On more of a personal note, as an industry insider, it’s saddening to see charlatans yet again coupling the “momentum like” with website development and search engine-optimization. It’s really depressing to see online advertising as a whole earn a bad reputation, because a fraction of the web is priced as 5-star properties, when it’s really just average 3-stars. Social media marketing has its place in the marketing mix, but not at any price and not within any budget. The smaller the budget, the more likely it is that the alternative cost will outweigh the value of the medium.

And social media in itself is revolutionary. It's not even here to stay for the next decades. Facebook, Twitter and Instagram are simply the BBS, IRC and Usenet of the young today, not the electrical telegraph, radio or phone. The Internet in its current form is still a relatively young medium, and the Internet is the true revolution that is still relevant to talk about, and protect.

But Internet, like social media, is simply a platform, a tool. The brave few who dare to challenge the conformity of status quo, are the ones who should be celebrated. Not social media. It's the Chinese farmers who met in secret and laid out the a plan that would revolutionize China, but could just as easily have earned a death sentence. It's the journalists who dare challenge governments, like Greenwald and others.
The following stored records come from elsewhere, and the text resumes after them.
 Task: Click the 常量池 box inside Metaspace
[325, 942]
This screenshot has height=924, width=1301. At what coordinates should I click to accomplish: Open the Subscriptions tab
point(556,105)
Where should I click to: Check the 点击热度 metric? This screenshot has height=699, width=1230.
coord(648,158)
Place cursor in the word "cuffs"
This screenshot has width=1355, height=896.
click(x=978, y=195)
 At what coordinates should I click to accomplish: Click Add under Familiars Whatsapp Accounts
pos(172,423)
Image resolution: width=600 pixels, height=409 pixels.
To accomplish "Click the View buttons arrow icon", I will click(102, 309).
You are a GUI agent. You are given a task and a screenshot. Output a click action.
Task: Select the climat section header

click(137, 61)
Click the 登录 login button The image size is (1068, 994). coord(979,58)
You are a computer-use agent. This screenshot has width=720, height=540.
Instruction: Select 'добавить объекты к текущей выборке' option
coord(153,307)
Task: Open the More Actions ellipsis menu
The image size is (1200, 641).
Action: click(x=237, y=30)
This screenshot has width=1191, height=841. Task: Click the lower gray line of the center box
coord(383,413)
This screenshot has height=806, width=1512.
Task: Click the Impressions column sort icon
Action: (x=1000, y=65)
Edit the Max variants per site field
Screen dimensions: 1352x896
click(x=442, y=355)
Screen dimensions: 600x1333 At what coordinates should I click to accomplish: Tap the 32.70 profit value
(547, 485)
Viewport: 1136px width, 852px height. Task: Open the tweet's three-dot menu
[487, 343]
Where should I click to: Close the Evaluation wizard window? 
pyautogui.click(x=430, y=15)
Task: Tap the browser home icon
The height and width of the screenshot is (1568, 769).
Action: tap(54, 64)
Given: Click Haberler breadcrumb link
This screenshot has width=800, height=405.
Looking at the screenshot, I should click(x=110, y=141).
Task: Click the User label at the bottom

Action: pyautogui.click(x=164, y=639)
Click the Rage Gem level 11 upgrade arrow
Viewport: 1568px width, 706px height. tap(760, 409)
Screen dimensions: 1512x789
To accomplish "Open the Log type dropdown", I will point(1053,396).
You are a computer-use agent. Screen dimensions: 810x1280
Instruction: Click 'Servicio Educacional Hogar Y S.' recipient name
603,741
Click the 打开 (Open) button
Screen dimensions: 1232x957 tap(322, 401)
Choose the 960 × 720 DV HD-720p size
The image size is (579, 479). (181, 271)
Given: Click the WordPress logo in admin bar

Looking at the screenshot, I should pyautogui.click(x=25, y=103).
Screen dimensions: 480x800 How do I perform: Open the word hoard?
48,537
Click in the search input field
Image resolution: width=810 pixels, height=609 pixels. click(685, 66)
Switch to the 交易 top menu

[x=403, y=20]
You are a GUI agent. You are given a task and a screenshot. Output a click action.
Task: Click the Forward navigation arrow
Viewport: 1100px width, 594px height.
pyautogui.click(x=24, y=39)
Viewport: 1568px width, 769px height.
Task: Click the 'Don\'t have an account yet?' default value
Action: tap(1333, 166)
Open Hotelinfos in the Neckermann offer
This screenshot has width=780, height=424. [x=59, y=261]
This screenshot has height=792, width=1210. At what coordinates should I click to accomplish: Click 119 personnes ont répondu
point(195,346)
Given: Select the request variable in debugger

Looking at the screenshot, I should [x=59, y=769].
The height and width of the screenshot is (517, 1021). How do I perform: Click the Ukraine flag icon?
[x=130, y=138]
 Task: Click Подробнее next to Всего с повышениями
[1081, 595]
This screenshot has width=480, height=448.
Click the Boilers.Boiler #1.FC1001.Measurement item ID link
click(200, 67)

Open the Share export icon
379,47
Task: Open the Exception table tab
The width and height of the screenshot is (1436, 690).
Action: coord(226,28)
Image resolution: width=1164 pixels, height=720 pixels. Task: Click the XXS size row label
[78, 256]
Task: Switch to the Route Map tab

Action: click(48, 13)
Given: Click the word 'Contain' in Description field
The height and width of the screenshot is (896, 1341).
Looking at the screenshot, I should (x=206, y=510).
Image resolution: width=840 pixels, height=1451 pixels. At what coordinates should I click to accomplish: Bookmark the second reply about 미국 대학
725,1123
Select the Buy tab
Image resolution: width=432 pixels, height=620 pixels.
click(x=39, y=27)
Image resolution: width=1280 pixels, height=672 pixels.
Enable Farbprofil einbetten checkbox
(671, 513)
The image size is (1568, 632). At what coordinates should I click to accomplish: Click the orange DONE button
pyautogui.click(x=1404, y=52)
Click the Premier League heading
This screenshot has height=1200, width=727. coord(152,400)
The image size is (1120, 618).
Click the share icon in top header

And not least, the traditional media outlets, that are leveraging their status, their connections, their brand names, their finances in order to help them. Media outlets, who sometimes put everything on stake to make the sacrifice of the brave few, matter. Because in a world without them, the brave few are reduced to a David without his slingshot, who still has to meet a fully armed Goliath. He still has his stones, but they aren’t close to have the impact it would with a slingshot.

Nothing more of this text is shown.